How Brown Companies Can Break Out of the Emissions Vicious Cycle and Get Green Funding
Recent research found that green investing could push polluters to emit more greenhouse gases, while the average brown firm produces 261 times the emissions of the average green firm.
What does that mean? If a brown firm change emissions in either direction by just 1 or 2%, the impact would be more significant than a green one reducing its emissions by, say, 100%.
Author Kelly Shue, professor of finance at the Yale School of Management (SOM), and Samuel Hartzmark of the Carroll School of Management at Boston College argue that the widely adopted approach to sustainable investment may be doing more harm than good by forcing heavily polluting (or brown) firms toward higher greenhouse gas emissions.
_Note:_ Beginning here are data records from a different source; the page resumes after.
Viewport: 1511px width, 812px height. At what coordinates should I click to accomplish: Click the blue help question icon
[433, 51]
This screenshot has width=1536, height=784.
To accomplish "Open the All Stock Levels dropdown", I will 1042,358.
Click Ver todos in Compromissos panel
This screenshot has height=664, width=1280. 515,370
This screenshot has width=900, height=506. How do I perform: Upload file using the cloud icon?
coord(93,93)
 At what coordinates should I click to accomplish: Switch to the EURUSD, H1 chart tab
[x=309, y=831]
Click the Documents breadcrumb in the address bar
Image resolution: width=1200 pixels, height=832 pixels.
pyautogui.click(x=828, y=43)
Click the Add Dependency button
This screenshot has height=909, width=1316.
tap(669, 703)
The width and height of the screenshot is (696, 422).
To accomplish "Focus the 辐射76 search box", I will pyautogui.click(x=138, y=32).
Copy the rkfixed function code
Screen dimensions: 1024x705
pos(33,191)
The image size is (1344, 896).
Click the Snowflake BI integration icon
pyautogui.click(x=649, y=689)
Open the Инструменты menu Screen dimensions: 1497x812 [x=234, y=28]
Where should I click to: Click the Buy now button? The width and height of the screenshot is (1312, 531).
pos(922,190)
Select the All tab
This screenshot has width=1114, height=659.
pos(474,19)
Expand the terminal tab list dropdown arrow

The strategy is flawed because of its underlying premise: To incentivize firms to reduce emissions by increasing the cost of capital for brown companies. But when you punish brown firms, they become more short-term in their thinking.
As a result, those starved of funds will double down on existing and often highly polluting production methods to generate revenues quickly to avoid going out of business. They don’t have the breathing room to innovate or invest in new, greener technologies. Simply put, they pollute more when they’re punished.
Meanwhile, rewarding already-green firms has a little environmental impact — mostly because they’re in industries with close-to-zero emissions (e.g., insurance, healthcare, and financial services.)
The researchers also found that when green firms experience a shift in their capital costs, their emissions don’t change substantially. On the other hand, brown ones show a significant increase in their emissions after an increase in their capital costs.
We have a chicken-and-egg problem. How do we break this cycle?
Of course, the longer-term solution is to change investors’ understanding of their decisions. But can brown firms become more proactive to get out of the “high capital cost —> use existing, polluting production method —> higher capital cost” vicious cycle?
Electrifying industrial equipment isn’t just good for the environment. It also delivers many benefits, including substantial long-term cost-saving, a more predictable budget, adherence to increasingly-stringent emissions standards, improved efficiency, and reduced routine maintenance and operating noise.
There are financial and operational incentives for brown firms to electrify their equipment. But they need to get over the hump — break out of the cycle of being unable to get low-cost capital to invest in new, green technologies.
So why is greening the industrial sector so expensive?
With today’s electrification solutions, firms must purchase new electrified machines, which are expensive and require new infrastructure or processes to accommodate their use. Many of them are developed to accommodate existing battery solutions instead of having the power supply designed to meet the need of the application. Moreover, companies often need to change their processes and hire specialists to achieve successful adoption.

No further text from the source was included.